Written request: Display each line of the data below that contains the string "Select". Treat uppercase and lowercase as different.

======== Recorded information ========

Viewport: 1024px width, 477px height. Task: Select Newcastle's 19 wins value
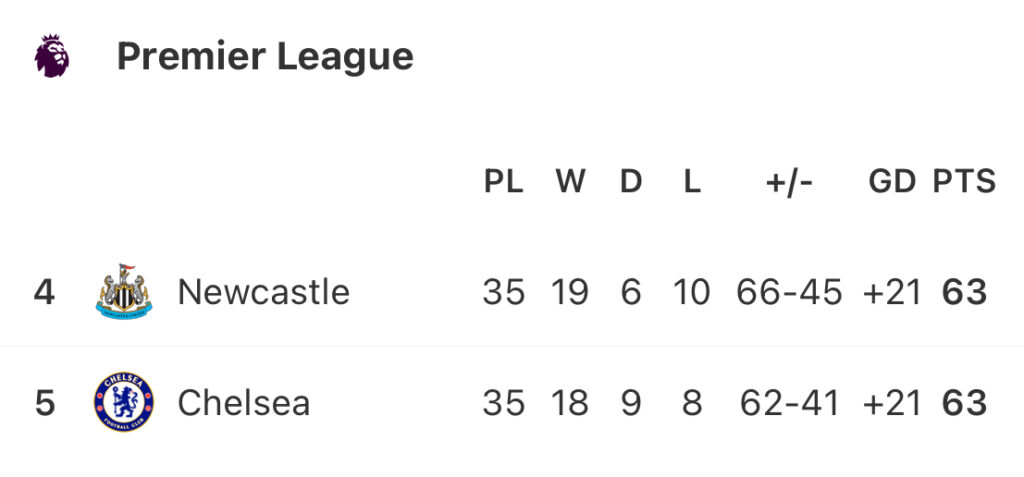click(x=569, y=292)
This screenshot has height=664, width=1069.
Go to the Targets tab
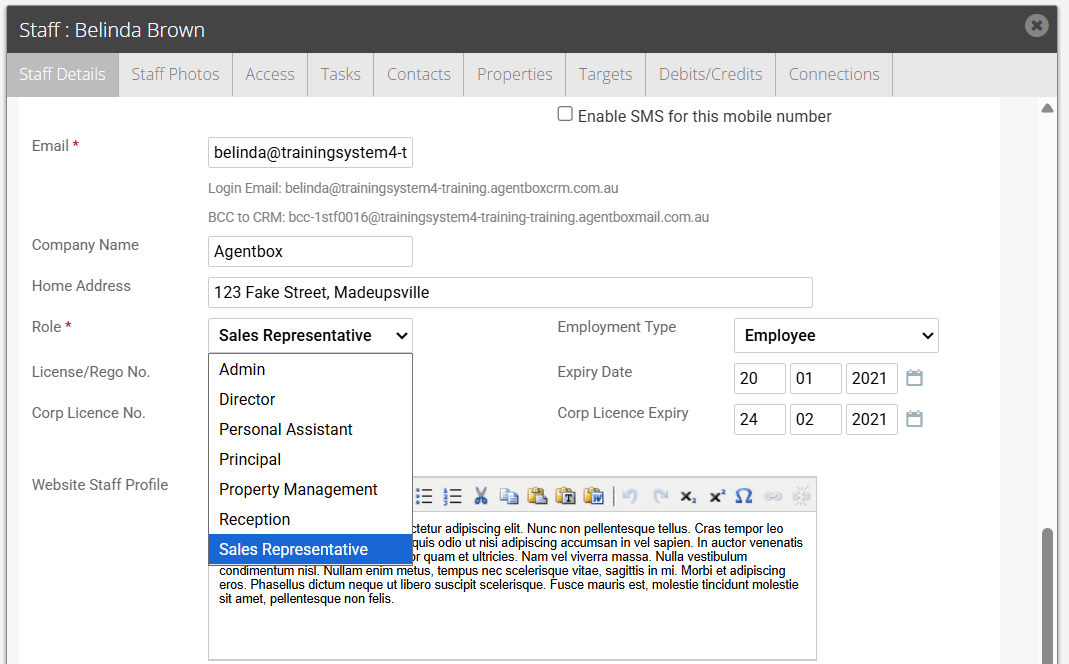(605, 74)
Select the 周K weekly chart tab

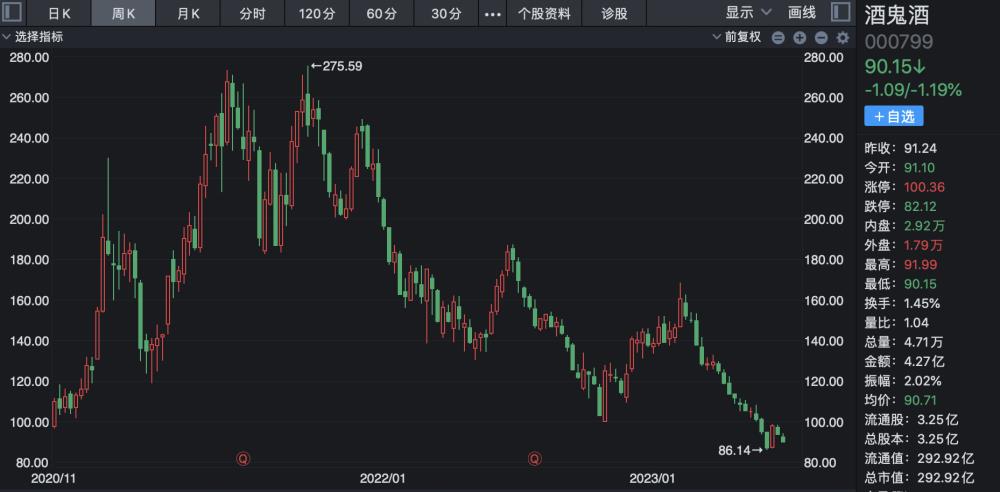tap(124, 13)
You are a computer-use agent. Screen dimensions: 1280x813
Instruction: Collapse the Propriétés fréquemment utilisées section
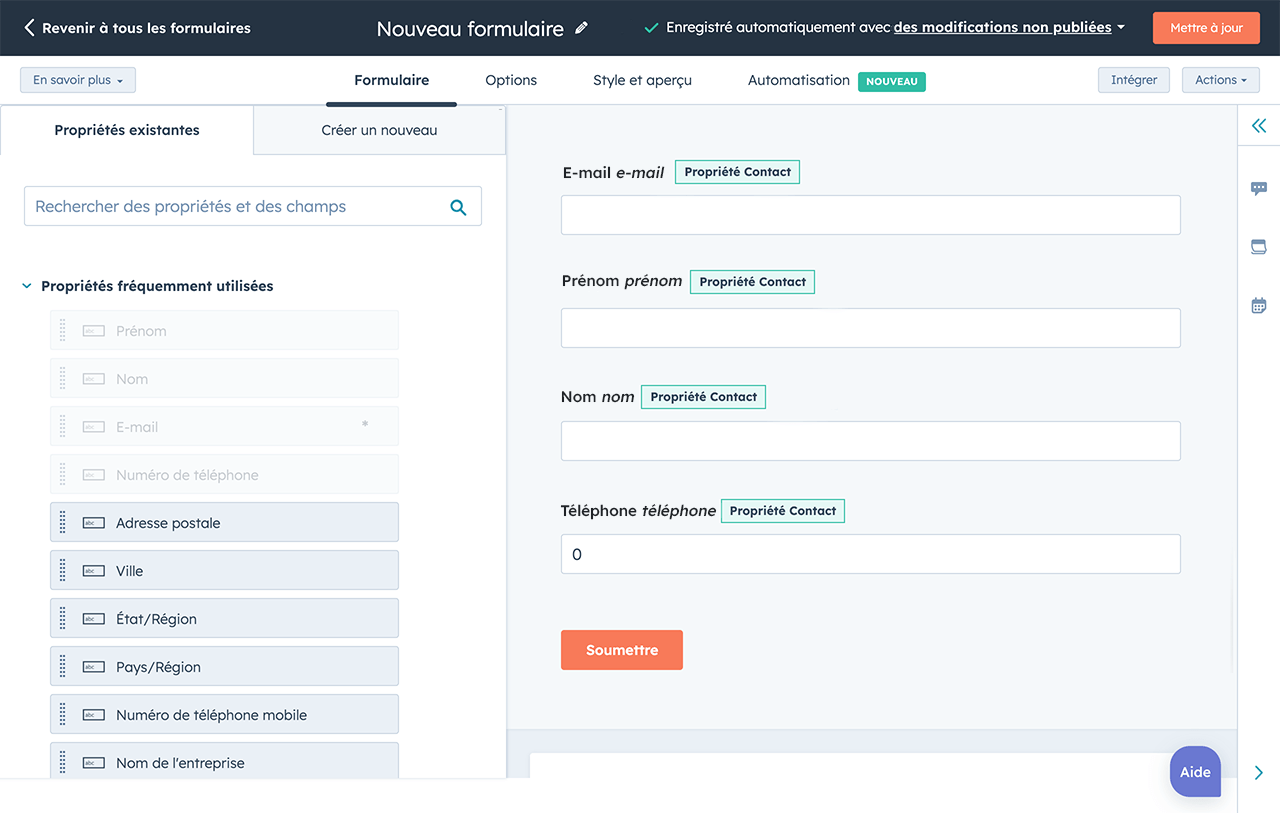(26, 285)
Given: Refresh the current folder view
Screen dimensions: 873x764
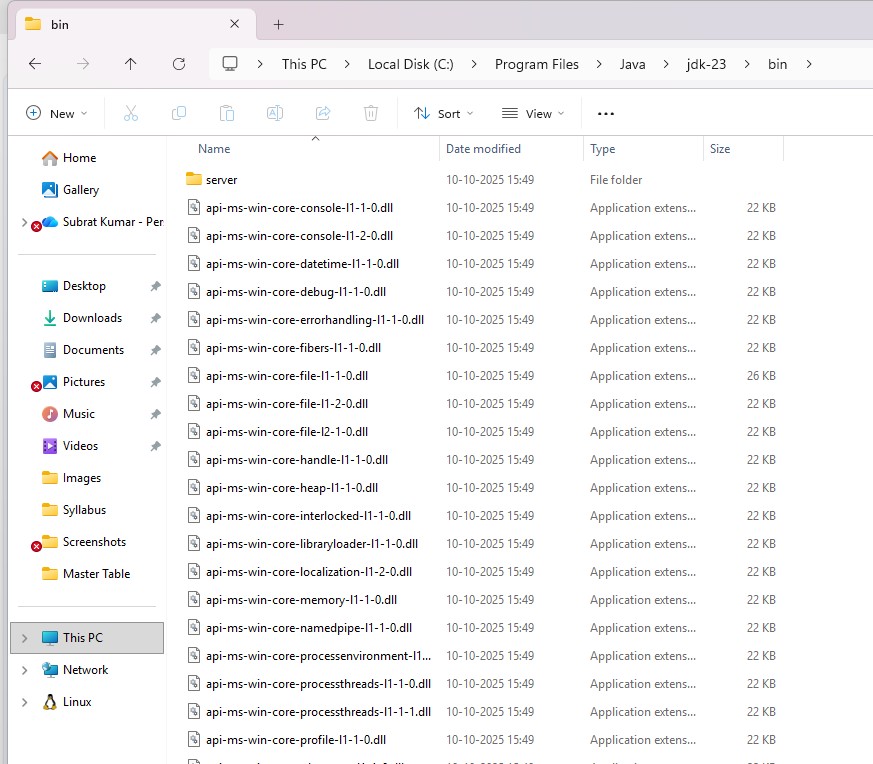Looking at the screenshot, I should (x=179, y=64).
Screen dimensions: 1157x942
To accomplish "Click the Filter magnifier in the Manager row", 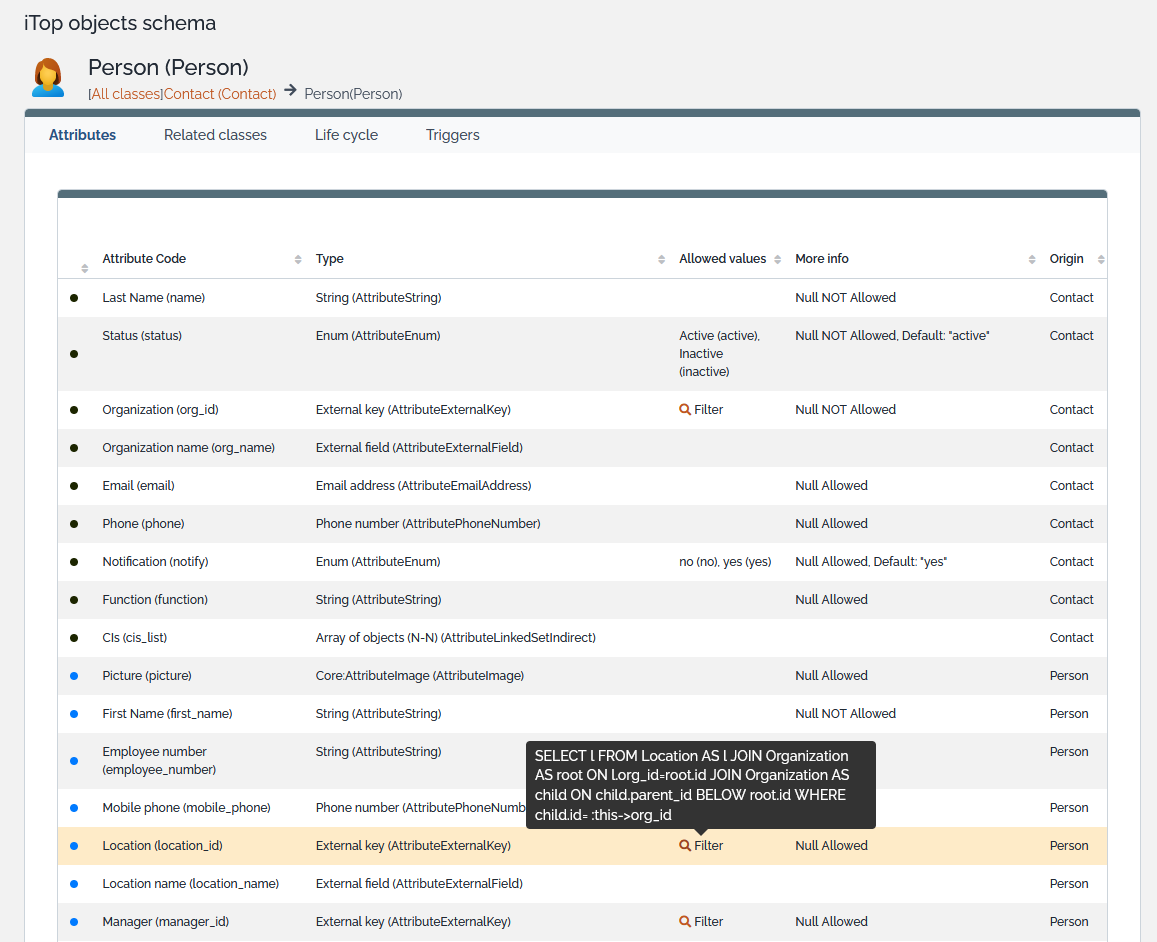I will coord(685,922).
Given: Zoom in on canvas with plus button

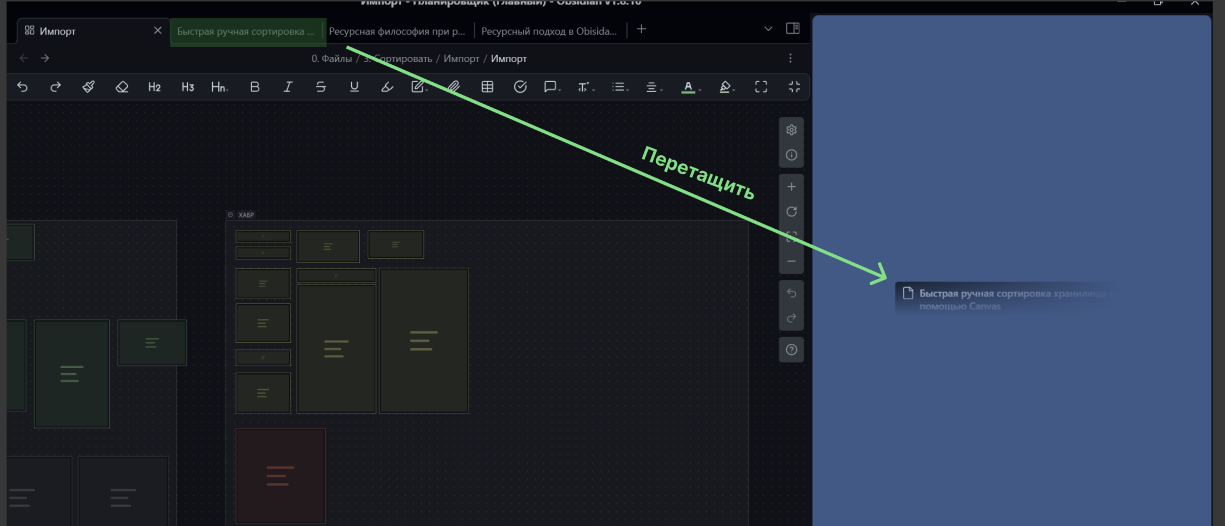Looking at the screenshot, I should tap(791, 187).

========

Problem solution:
Viewport: 1024px width, 477px height. Task: Select Newcastle's 19 wins value
Select the 周K weekly chart tab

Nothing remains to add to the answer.